Subcellular localisation, secretion, and post-translational processing of normal cochlin, and of mutants causing the sensorineural deafness and vestibular disorder, DFNA9
- 1Departments of Obstetrics, Gynecology and Reproductive Biology, Brigham and Women’s Hospital, Boston, MA 02115, USA
- 2Department of Pathology, Brigham and Women’s Hospital, Boston, MA 02115, USA
- 3Harvard Medical School, Boston, MA 02115, USA
- Correspondence to: Dr C C Morton, Department of Pathology, Brigham and Women’s Hospital, 75 Francis Street, Boston, MA 02115, USA;
- Accepted 30 April 2003
- Revised 30 April 2003
Five missense mutations in the FCH/LCCL domain of the COCH gene, encoding the protein cochlin, are pathogenic for the autosomal dominant hearing loss and vestibular dysfunction disorder, DFNA9. To date, the function of cochlin and the mechanism of pathogenesis of the mutations are unknown. We have used the biological system of transient transfections of the entire protein coding region of COCH into several mammalian cell lines, to investigate various functional properties of cochlin. By western blot analysis of lysates prepared from transfected cells, we show that cochlin is a secreted protein. Immunocytochemistry shows concentrated localisation of cochlin in perinuclear structures consistent with the Golgi apparatus and endoplasmic reticulum, showing intracellular passage through these secretory compartments. We detected that cochlin is proteolytically cleaved between the FCH/LCCL domain and the downstream vWFA domains, resulting in a smaller cochlin isoform of ~50 kDa.
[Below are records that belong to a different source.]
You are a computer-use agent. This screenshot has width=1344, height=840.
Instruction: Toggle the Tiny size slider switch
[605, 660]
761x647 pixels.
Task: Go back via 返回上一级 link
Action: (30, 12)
Interestingly, this isoform lacks the entire mutation bearing FCH/LCCL domain. We have also shown that cochlin is N-glycosylated in its mature secreted form. Previous studies of the FCH/LCCL domain alone, expressed in bacteria, have demonstrated that three of four DFNA9 mutations cause misfolding of this domain. Characteristic eosinophilic deposits in DFNA9 affected inner ear structures could be the result of aberrant folding, secretion, or solubility of mutated cochlins, as in certain other pathological states in which misfolded proteins accumulate and aggregate causing toxicity. To examine the biological consequences of cochlin misfolding, we made separate constructs with three of the DFNA9 mutations and performed parallel studies of the mutated and wild type cochlins. We detected that mutated cochlins are not retained intracellularly, and are able to be secreted adequately by the cells, through the Golgi/ER secretory pathway, and also undergo proteolytic cleavage and glycosylation. These results suggest that DFNA9 mutations may manifest deleterious effects beyond the point of secretion, in the unique environment of the extracellular matrix of the inner ear by disrupting cochlin function or interfering with protein-protein interactions involving the FCH/LCCL domain. It is also possible that the mutations may result in aggregation of cochlin in vivo over a longer time course, as supported by the late onset and progressive nature of this disorder.